Making a correct diagnosis of allergy to bee, wasp or insect sting (insect venom) is important, because people with this allergy are candidates for venom immunotherapy (allergy shots).
Allergy shots can dramatically reduce the risk of recurrent severe reactions.
The first step in making the diagnosis of wasp sting or other insect venom allergy is a careful history of the types of insects and the reactions you have to their stings.
Insect sting allergy symptoms are broadly divided into localized reactions and systemic reactions.
Identify the Insect you are Allergic to
If you didn’t see the insect that stung you, take a look around where you were stung. Do you see honeybees flying around? Is there a yellow jacket nest nearby? Are you standing on an anthill?
Nesting and behavior patterns and a description of the insect and the sting may aid identification. For example, honeybees, because their stinger is barbed, usually lose their stinging apparatus, leaving it stuck in the victim at the site of the sting. Thus, stinging is often a fatal event for a honeybee. However, this alone is not diagnostic of a honeybee sting, because vespids (types of wasps) can also sometimes lose their stingers.
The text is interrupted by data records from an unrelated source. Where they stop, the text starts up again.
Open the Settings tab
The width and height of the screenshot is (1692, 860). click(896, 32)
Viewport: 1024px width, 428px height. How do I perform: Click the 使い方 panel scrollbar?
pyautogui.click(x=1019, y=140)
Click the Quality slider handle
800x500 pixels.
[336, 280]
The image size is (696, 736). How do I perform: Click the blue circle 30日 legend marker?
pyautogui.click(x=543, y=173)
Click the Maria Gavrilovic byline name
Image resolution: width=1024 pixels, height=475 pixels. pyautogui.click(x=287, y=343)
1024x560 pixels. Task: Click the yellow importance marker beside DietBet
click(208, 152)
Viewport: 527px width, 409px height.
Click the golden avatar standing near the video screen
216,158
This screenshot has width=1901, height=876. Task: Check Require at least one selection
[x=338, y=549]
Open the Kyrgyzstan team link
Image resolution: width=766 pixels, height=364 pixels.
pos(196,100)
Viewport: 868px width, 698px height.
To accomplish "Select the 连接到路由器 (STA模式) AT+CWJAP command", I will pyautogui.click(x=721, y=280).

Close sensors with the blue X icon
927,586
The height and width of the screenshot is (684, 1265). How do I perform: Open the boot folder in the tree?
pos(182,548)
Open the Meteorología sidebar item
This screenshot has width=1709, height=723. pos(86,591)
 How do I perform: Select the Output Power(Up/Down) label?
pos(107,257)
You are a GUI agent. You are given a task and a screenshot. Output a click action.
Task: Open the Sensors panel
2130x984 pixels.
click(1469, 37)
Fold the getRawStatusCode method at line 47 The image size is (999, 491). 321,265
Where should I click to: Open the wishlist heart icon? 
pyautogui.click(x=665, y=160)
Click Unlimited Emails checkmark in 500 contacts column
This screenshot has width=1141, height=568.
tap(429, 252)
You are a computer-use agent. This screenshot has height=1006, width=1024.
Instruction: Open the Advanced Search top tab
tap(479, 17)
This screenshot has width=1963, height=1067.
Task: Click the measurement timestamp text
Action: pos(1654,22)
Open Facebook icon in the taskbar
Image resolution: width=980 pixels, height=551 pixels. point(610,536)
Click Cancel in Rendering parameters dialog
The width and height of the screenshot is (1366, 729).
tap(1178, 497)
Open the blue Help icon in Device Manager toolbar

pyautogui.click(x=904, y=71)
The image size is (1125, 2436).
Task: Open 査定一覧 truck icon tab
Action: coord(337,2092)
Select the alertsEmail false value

Unfortunately, accurate identification of the insect based on the history alone is not always possible. People with histories suggestive of significant sting allergy should be referred to an allergist. The usual procedure is to complete allergy skin tests with the five commercially available insect venoms. These include honeybee, paper wasp, yellow jacket, yellow hornet and white-faced hornet. When appropriate, whole-body extracts for imported fire ant, harvester ant and several biting insects are also available for testing. If the history is very suggestive of a generalized reaction and skin tests are negative, they should be repeated as well as obtaining blood tests for specific insect venoms (RAST).